BP and Equinor have quit Nova Scotia’s upstream sector in Canada, leaving the once-alluring region without an active exploration licence, potentially putting a final nail in the coffin of the province’s E&P scene which is already been on its death bed.

In 2018, the British supermajor drilled Nova Scotia’s last exploration probe – Aspy D11 - in deepwater exploration licence (EL) 2434.

However, BP’s acreage expired last week, as did two ELs – 2435 and 2436 – operated by Equinor.

The Canada-Nova Scotia Offshore Petroleum Board (CNSOPB) – which regulates upstream activities in the province’s waters - said BP has forfeited a C$3 million (US$2.4 million) drilling deposit it paid in 2021 for EL 2434R.

“EL 2434R expired on 14 January 2022 and all lands have reverted to Crown Land,” said the CNSOPB.

Equinor failed to drill a validation well on either of its licenses prior to the expiry of their first exploration periods so those lands have also gone back to the crown, said the regulator.

In the 1990s and early 2000s, Nova Scotia was one of the Atlantic basin’s go-to frontier E&P plays as explorers chased the next big oil and gas finds.
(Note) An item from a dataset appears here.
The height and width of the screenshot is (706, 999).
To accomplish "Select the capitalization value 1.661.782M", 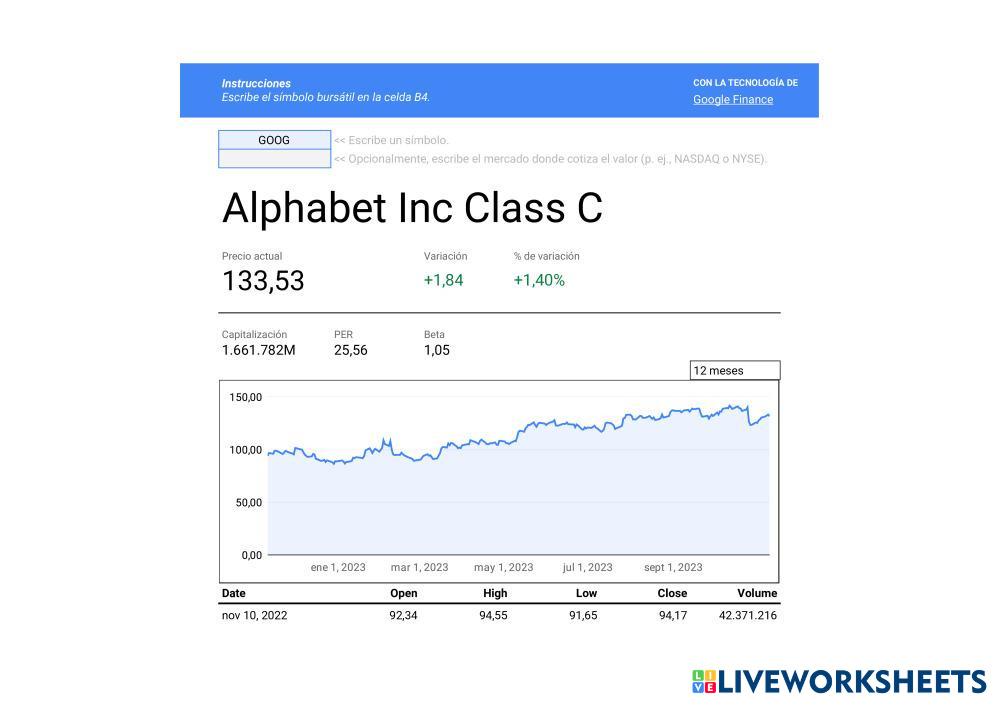I will click(x=258, y=350).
Spurred by the drilling successes of ExxonMobil and PanCanadian (which was renamed EnCana and is now called Ovintiv) in shallow waters around the protected Sable Island and their development of multiple gas, condensate and oil finds, a plethora of supermajors and independents swooped into Halifax to secure access to exploration acreage.

Decent-sized discoveries could be tied back to infrastructure developed by ExxonMobil at its Sable Offshore Energy Project (SOEP) and EnCana at its Deep Panuke scheme, each of which piped gas to Nova Scotia via independent pipelines.
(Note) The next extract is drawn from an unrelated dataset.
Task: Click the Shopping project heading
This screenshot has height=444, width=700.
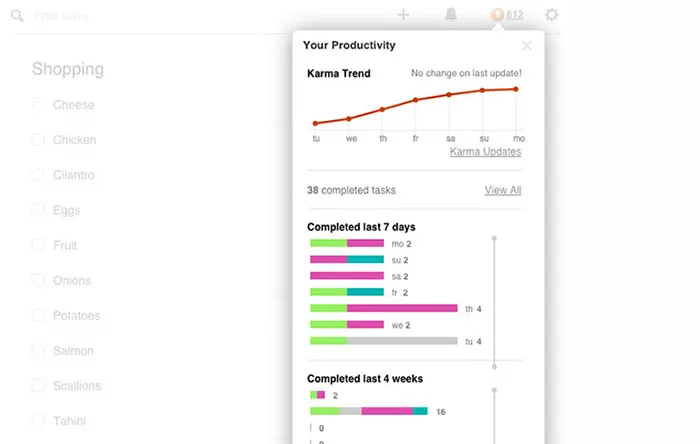Action: (x=68, y=69)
Such was the excitement around Nova Scotia’s upstream potential that Marathon and El Paso had put together a plan to build a 1200-kilometre offshore pipeline- called Blue Atlantic – that would send gas from the Sable Island area to New York in the US.

Shell, BP, Chevron, Imperial Oil, Marathon, Canadian Superior and Sonde Resources all drilled wildcats in shallow and deepwater plays, but all failed to find commercial discoveries, despite encouraging signs in some wells.

EnCana was particularly active, drilling six unsuccessful wildcats this century as it sought to follow-up its success at Cohasset Panuke and Deep Panuke.

However, as the number of wildcat failures racked up, exploration activity tailed off, while ExxonMobil and EnCana saw the viability of continuing production at SOEP and Deep Panuke also drop.

These fields have now been abandoned and are in the process of being decommissioned.

Adding to the doom and gloom surrounding Nova Scotia’s E&P scene, an offshore licensing round closed late last year without attracting any bidders.

The province still hosts 24 significant discovery licences covering abandoned and undeveloped offshore finds – mainly housing gas – but these were never deemed viable satellite tiebacks.